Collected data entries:
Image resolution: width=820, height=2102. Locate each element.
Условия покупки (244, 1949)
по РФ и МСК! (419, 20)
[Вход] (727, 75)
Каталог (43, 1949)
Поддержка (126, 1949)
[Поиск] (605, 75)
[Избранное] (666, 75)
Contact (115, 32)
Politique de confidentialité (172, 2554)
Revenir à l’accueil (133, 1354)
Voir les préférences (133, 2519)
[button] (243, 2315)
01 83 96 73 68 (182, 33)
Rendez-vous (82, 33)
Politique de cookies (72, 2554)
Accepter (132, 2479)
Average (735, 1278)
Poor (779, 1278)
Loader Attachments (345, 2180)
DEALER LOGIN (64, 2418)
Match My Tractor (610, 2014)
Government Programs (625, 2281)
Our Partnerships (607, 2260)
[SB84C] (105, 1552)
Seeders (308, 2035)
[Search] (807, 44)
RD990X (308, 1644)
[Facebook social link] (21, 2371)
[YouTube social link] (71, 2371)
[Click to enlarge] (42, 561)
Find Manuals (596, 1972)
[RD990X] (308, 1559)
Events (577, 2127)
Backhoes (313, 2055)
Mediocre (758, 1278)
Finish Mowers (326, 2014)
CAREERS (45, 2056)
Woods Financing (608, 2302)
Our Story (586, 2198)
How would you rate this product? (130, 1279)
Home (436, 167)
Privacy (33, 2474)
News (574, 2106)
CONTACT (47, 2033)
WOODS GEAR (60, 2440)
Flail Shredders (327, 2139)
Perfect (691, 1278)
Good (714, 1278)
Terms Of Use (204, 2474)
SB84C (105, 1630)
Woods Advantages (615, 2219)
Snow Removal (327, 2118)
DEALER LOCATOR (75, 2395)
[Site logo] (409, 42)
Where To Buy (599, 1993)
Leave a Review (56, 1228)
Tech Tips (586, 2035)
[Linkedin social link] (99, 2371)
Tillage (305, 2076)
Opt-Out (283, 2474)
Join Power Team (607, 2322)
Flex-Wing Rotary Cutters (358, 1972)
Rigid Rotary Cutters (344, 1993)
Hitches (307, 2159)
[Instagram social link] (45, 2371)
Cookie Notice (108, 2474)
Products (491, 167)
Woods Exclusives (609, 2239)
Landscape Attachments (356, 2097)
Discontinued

**WHAT IS EXPECTED:**
The answer must be the complete set of entries, retyped exactly.

**ANSWER:**
Image resolution: width=820, height=2102. Locate each element.
Условия покупки (244, 1949)
по РФ и МСК! (419, 20)
[Вход] (727, 75)
Каталог (43, 1949)
Поддержка (126, 1949)
[Поиск] (605, 75)
[Избранное] (666, 75)
Contact (115, 32)
Politique de confidentialité (172, 2554)
Revenir à l’accueil (133, 1354)
Voir les préférences (133, 2519)
[button] (243, 2315)
01 83 96 73 68 (182, 33)
Rendez-vous (82, 33)
Politique de cookies (72, 2554)
Accepter (132, 2479)
Average (735, 1278)
Poor (779, 1278)
Loader Attachments (345, 2180)
DEALER LOGIN (64, 2418)
Match My Tractor (610, 2014)
Government Programs (625, 2281)
Our Partnerships (607, 2260)
[SB84C] (105, 1552)
Seeders (308, 2035)
[Search] (807, 44)
RD990X (308, 1644)
[Facebook social link] (21, 2371)
[YouTube social link] (71, 2371)
[Click to enlarge] (42, 561)
Find Manuals (596, 1972)
[RD990X] (308, 1559)
Events (577, 2127)
Backhoes (313, 2055)
Mediocre (758, 1278)
Finish Mowers (326, 2014)
CAREERS (45, 2056)
Woods Financing (608, 2302)
Our Story (586, 2198)
How would you rate this product? (130, 1279)
Home (436, 167)
Privacy (33, 2474)
News (574, 2106)
CONTACT (47, 2033)
WOODS GEAR (60, 2440)
Flail Shredders (327, 2139)
Perfect (691, 1278)
Good (714, 1278)
Terms Of Use (204, 2474)
SB84C (105, 1630)
Woods Advantages (615, 2219)
Snow Removal (327, 2118)
DEALER LOCATOR (75, 2395)
[Site logo] (409, 42)
Where To Buy (599, 1993)
Leave a Review (56, 1228)
Tech Tips (586, 2035)
[Linkedin social link] (99, 2371)
Tillage (305, 2076)
Opt-Out (283, 2474)
Join Power Team (607, 2322)
Flex-Wing Rotary Cutters (358, 1972)
Rigid Rotary Cutters (344, 1993)
Hitches (307, 2159)
[Instagram social link] (45, 2371)
Cookie Notice (108, 2474)
Products (491, 167)
Woods Exclusives (609, 2239)
Landscape Attachments (356, 2097)
Discontinued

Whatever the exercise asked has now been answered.